Covid-19 Pay Adjustments: Factors to Help Determine Most Appropriate Actions

– Lynn Jokela

We’ve blogged before about different reports summarizing Covid-19 related pay actions.  As companies take different actions that range from adjusting metrics to shortening or extending performance periods for outstanding incentive awards, a Mercer memo provides a list of factors to help determine when it’s most appropriate to take different actions.  The memo includes a tabular summary of factors to help determine when it’s most appropriate to take various actions relating to annual and long-term incentive awards ending in 2020 and for actions relating to incentive awards ending after 2020.
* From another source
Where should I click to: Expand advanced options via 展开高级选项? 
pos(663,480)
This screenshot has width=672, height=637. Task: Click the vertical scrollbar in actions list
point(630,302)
The memo can serve as a helpful guide for compensation committees considering potential actions.  In addition to listing factors to help make determinations about potential pay actions, the memo includes a reminder of necessary action steps, including consideration of regulatory implications, potential proxy advisor reactions and considerations relating to shareholder engagement.

December 8, 2020

Carve Out Time to Reflect on Compensation Philosophy

– Lynn Jokela

As many companies continue to struggle with fallout from the pandemic, questions abound about how companies will deal with 2021 goal setting and whether companies will make adjustments to outstanding performance awards.  A recent NACDonline memo from Roger Brossy and Blair Jones of Semler Brossy suggests now may be a time for boards to reflect more generally about executive pay – basically a time to step back and think about a company’s executive compensation philosophy in the new economic context.

In “normal” times, it’s easy for one year to roll right into the next and things never seem to slow down.  If there ever was a time to carve out some time to think about the company’s philosophy around executive compensation, the memo makes a good point that the time is right now.  Here are three primary compensation considerations the memo provides for boards to help guide their reflection:

– Decide if pay should continue to be based on market results: include consideration about whether the definition of ‘market’ needs to expand, at least for the highest-potential talent

– Assess whether pay-for-performance needs to be redefined: what is the proper balance of stakeholder concerns and awards for leaders?  Ideally, boards could focus on both financial and stock market performance and stakeholder priorities by emphasizing a few stakeholder metrics that are strategic and lead to higher value creation.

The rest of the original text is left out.